Professors at San Francisco State University tried hosting a webinar with a literal terrorist, then Zoom and YouTube shut it down.
On Sept. 23, faculty members with the Department of Arab and Muslim Ethnicities and Diasporas attempted to host a webinar featuring known Palestinian terrorist Leila Khaled, an active leader of the Popular Front for the Liberation of Palestine who participated in the hijacking of two airplanes in 1969 and 1970.
Both Zoom and YouTube quickly removed the live videos, titled “Whose Narratives? Gender, Justice, & Resistance: A Conversation with Leila Khaled.” Zoom said in a statement it pulled the webinar due to Khaled’s “reported affiliation or membership in a U.S. designated foreign terrorist organization.”
After being shut down by Zoom, SFSU professors tried moving the webinar to YouTube, which closed it down after just 23 minutes.
Event organizers accused Zoom of trying to “silence Palestinian narratives” by violating their “freedom of speech and academic freedom.”
And before the event aired, SFSU President Lynn Mahoney penned a letter defending the understandably controversial webinar. She argued: “A university can … allow its students and faculty the freedom to express contrary, even objectionable, views while also condemning anti-Semitism, Islamophobia, anti-Blackness, racism, and other hateful ideologies that marginalize people.”
Who is Khaled?
Khaled — who has expressed little remorse for her past sins — was one of the two hijackers of TWA Flight 840 on Aug. 29, 1969. The compromised aircraft, which was on its way from Rome to Tel Aviv, landed in Syria, where the government released the attackers without charges. Instead, the Syrian regime kidnapped two Israeli passengers, whom the government freed months later in exchange for Syrian and Egyptian prisoners in Israel.
Then again, on Sept. 6, 1970, Khaled attempted to hijack El Al Flight 219 from Tel Aviv to New York City.
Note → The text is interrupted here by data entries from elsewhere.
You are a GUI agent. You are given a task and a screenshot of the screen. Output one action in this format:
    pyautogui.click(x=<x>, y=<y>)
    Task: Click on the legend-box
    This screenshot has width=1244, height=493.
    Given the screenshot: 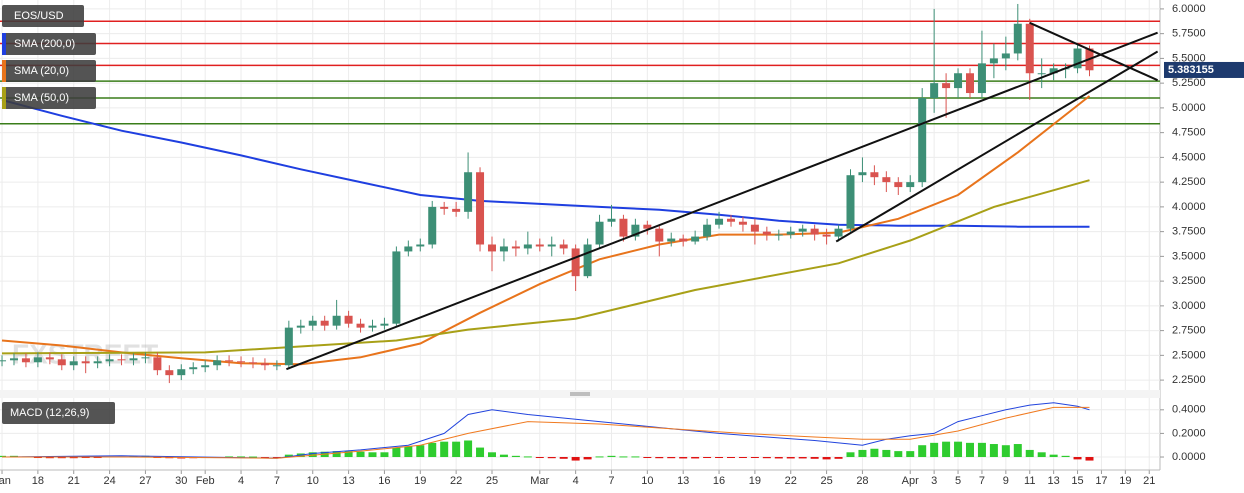 What is the action you would take?
    pyautogui.click(x=49, y=71)
    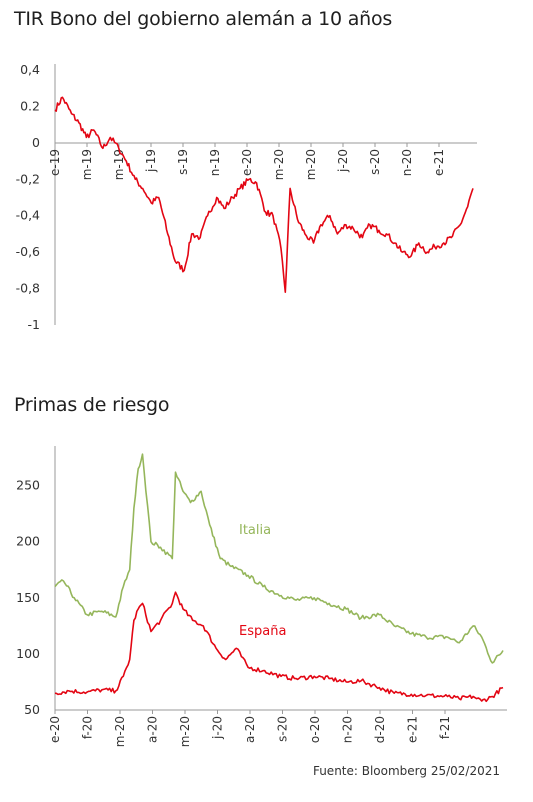 This screenshot has height=802, width=533. I want to click on chart-1-y-tick-label: 0, so click(36, 142). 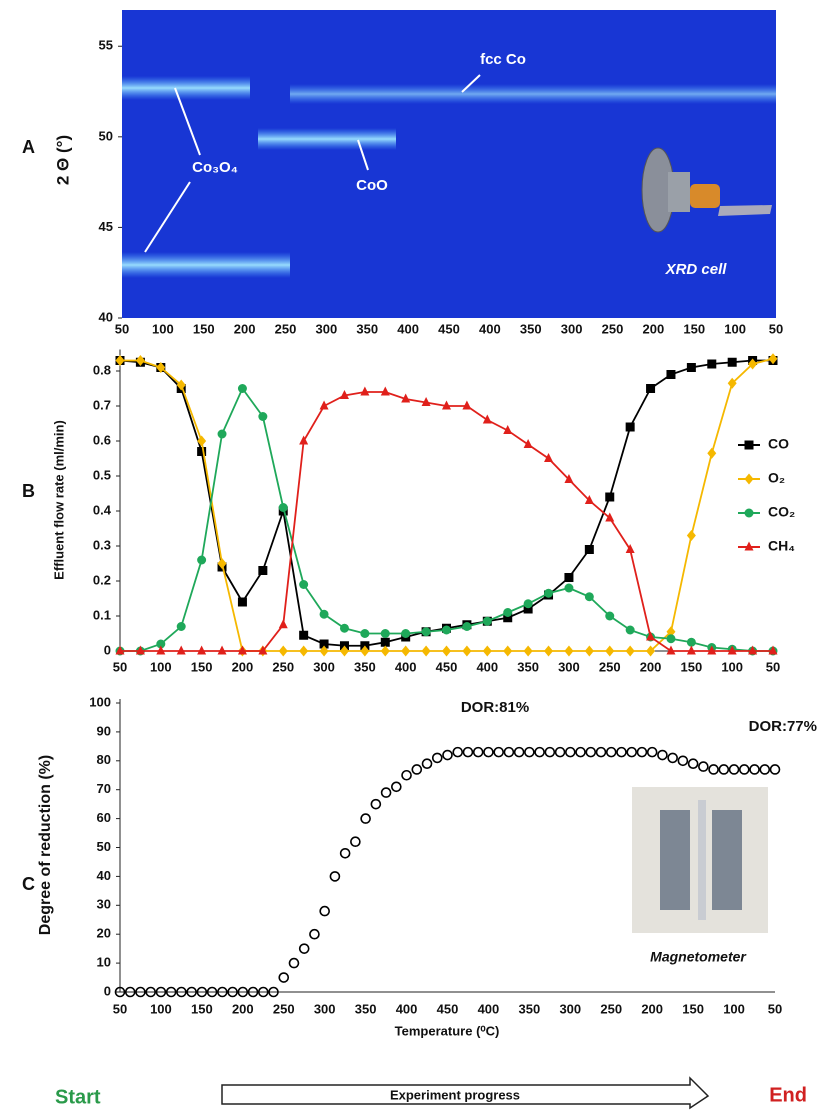 What do you see at coordinates (100, 702) in the screenshot?
I see `y-tick-label: 100` at bounding box center [100, 702]. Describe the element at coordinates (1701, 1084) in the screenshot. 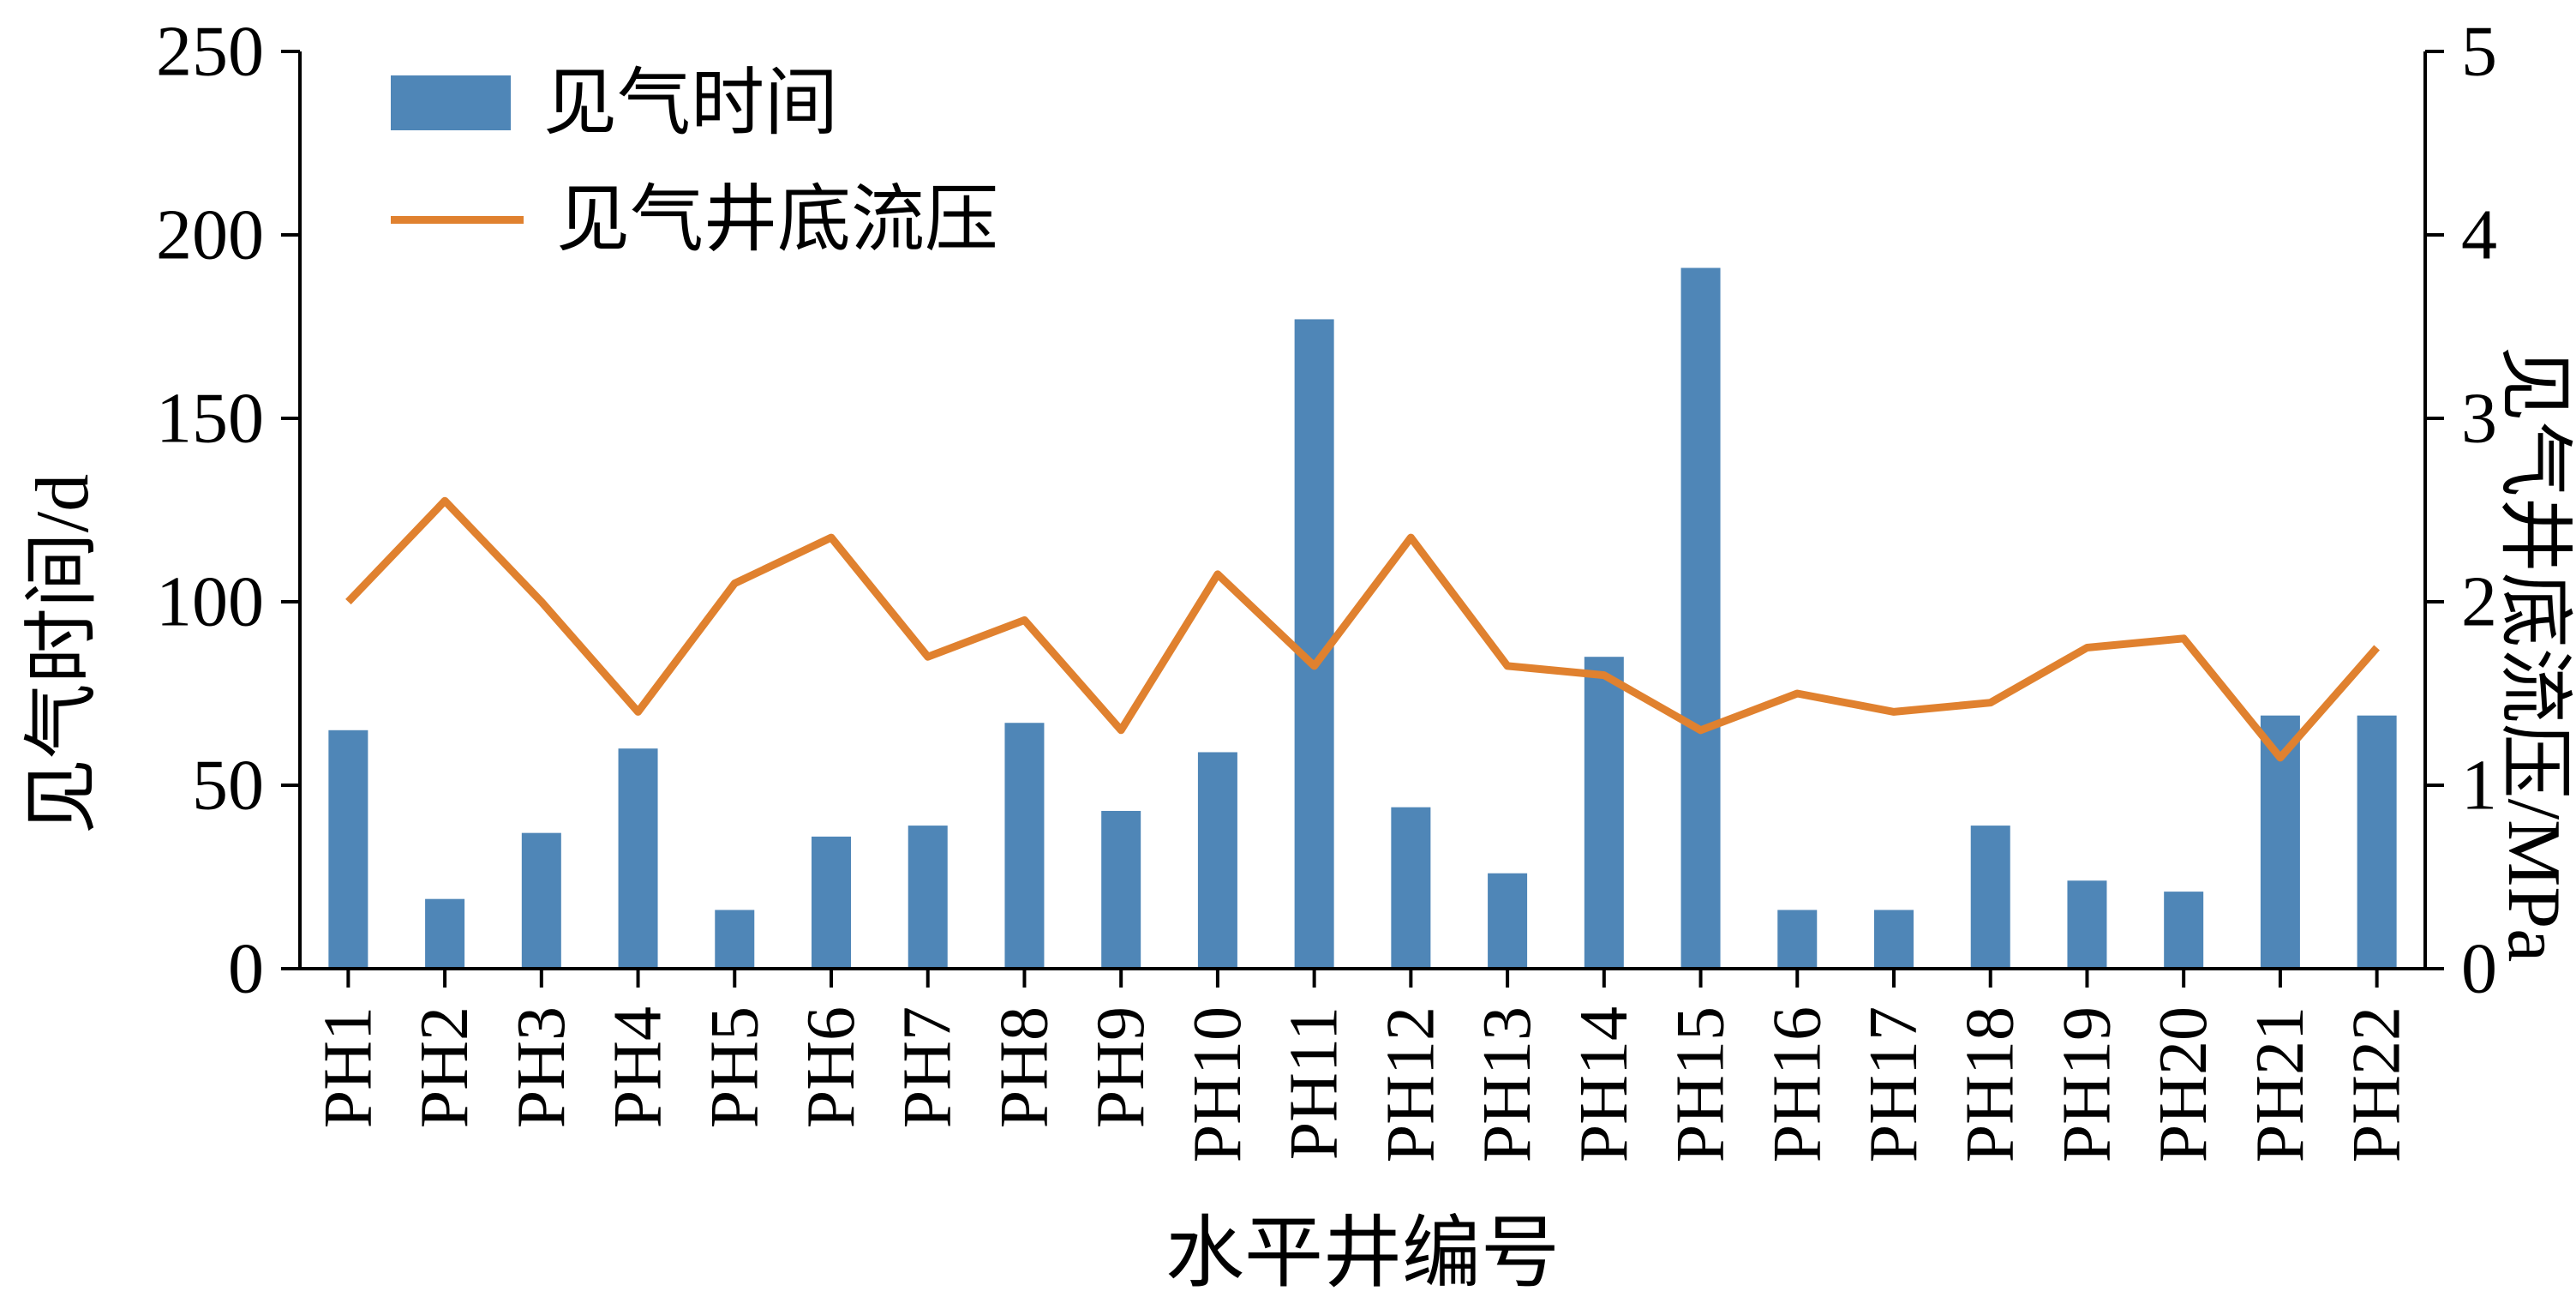

I see `x-tick-label-ph15: PH15` at that location.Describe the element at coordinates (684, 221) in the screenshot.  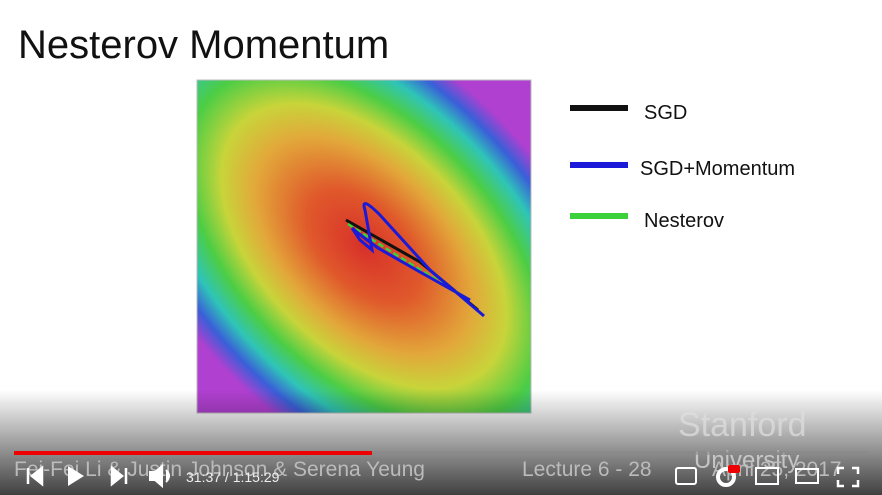
I see `legend-label: Nesterov` at that location.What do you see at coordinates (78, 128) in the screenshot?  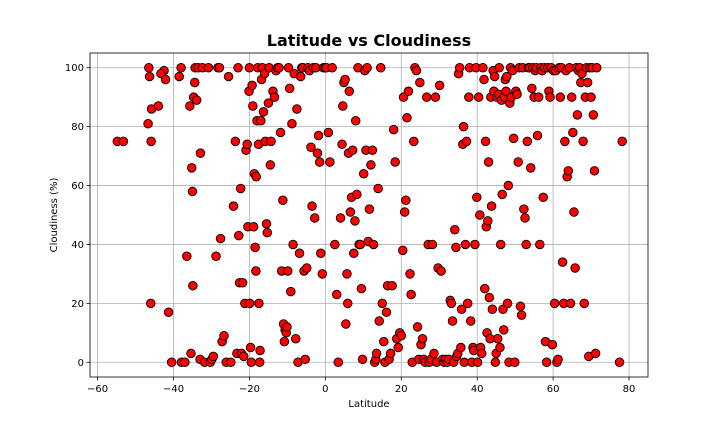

She tried commandeering the flight following a brief stop in Amsterdam. The pilot, however, foiled Khaled’s plan by putting the aircraft into a nosedive — dropping 10,000 feet per minute — after the terrorist pulled the pins from two hand grenades and verbally threatening to blow up the plane. The resulting negative g-force from the nosedive pushed Khaled and her accomplice to the ground. A sky marshal fatally shot Khaled’s co-conspirator. Khaled, on the other hand, was subdued after being knocked unconscious during the intense free fall. The grenades, thankfully, did not detonate.
The pilot ultimately diverted the plane to London, where Khaled was taken into custody. However, the British government released her soon thereafter in exchange for hostages taken in a separate hijacking.
During a different web event on Oct. 3 of this year, Khaled made clear she still holds the same radical beliefs that inspired her past terrorism. She told members of the International League of Peoples’ Struggle that Jewish people are now “playing the same role of Hitler” against Palestinians, claiming Zionists are “guiding” American policy, which has been demonstrably pro-Israel under President Donald Trump.